A persistent obstacle to social reform is the common tendency to ignore the merely fortuitous in ones good fortune, and to attribute success to some self-flattering decision or essential virtue. I dropped out of school, taught myself computer programming, and became a wealthy entrepreneur. Or I became a world-famous surgeon despite growing as an impoverished black orphan. So don’t complain about being held back by poor schools and racial discrimination. It’s just hard work and faith that you need to get ahead.
This fallacy was already recognised, I have just noticed, by the Amoraim, the authors of the Babylonian Talmud. The tractate Yoma mentions Kimhith, a woman whose seven sons served, at some point*, as high priests:
The Sages said unto her: What hast thou done to merit such [glory]? She said: Throughout the days of my life the beams of my house have not seen the plaits of my hair. They said to her: There were many who did likewise and yet did not succeed.

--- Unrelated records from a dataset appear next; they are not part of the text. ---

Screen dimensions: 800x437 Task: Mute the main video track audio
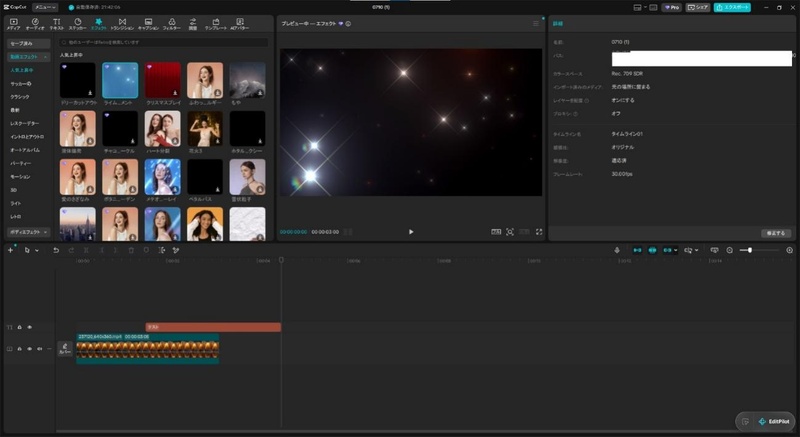coord(39,349)
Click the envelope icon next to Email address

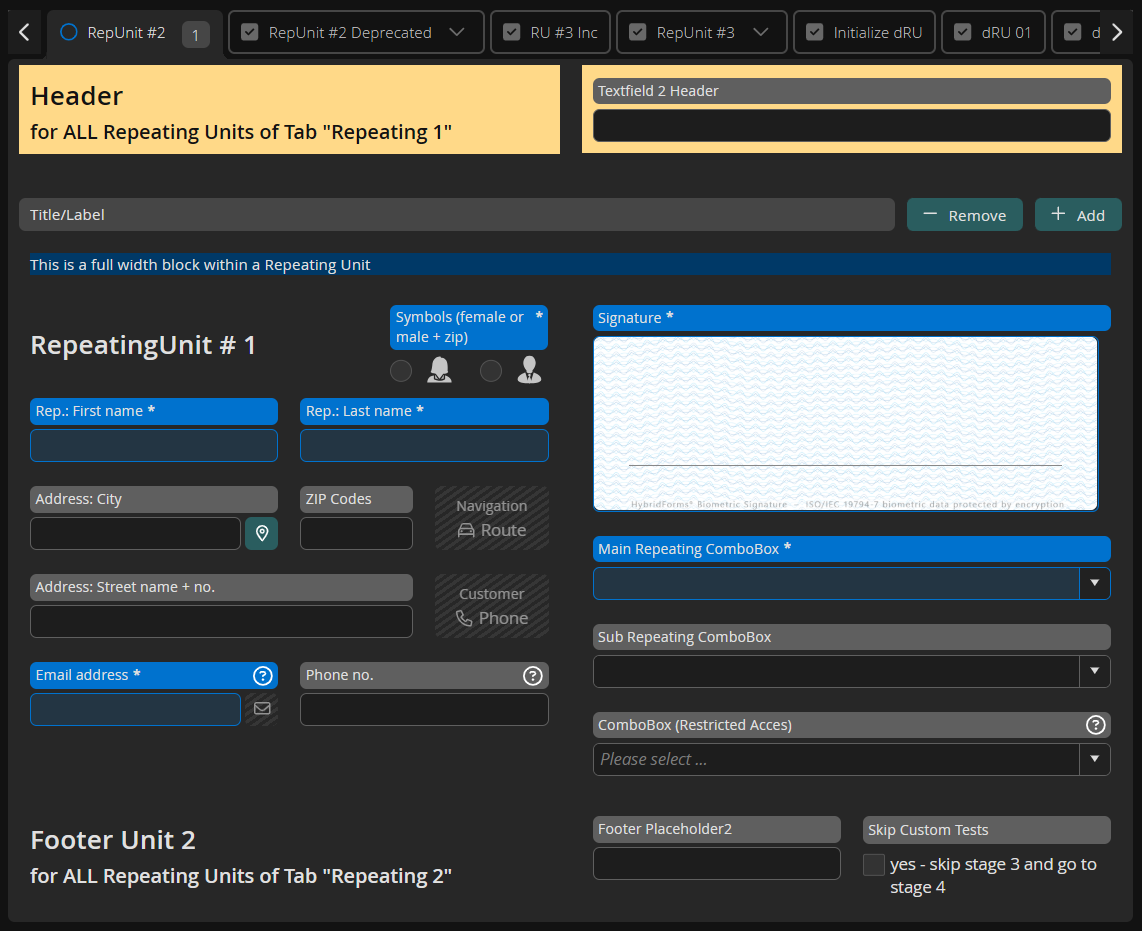(x=262, y=709)
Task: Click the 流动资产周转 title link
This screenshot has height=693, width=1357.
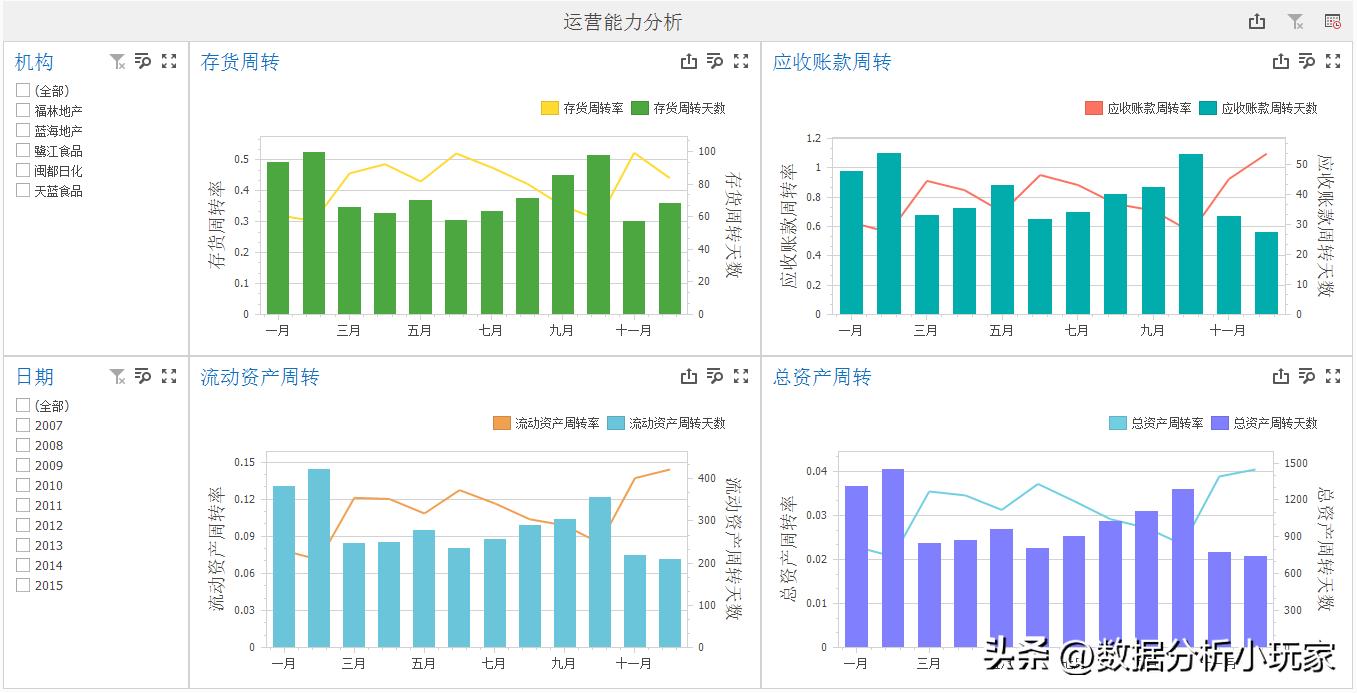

In other words, she attributes her sons’ success to her exceptional modesty in always keeping her hair covered. The rabbis answer, many women have covered their hair without having such success.
* The story is pretty weird. If I understand correctly, two of the sons were called in to do the High Priest duties because on two different occasions their elder brother Ishmael ben Kimhith was defiled by having spat on himself during a heated discussion.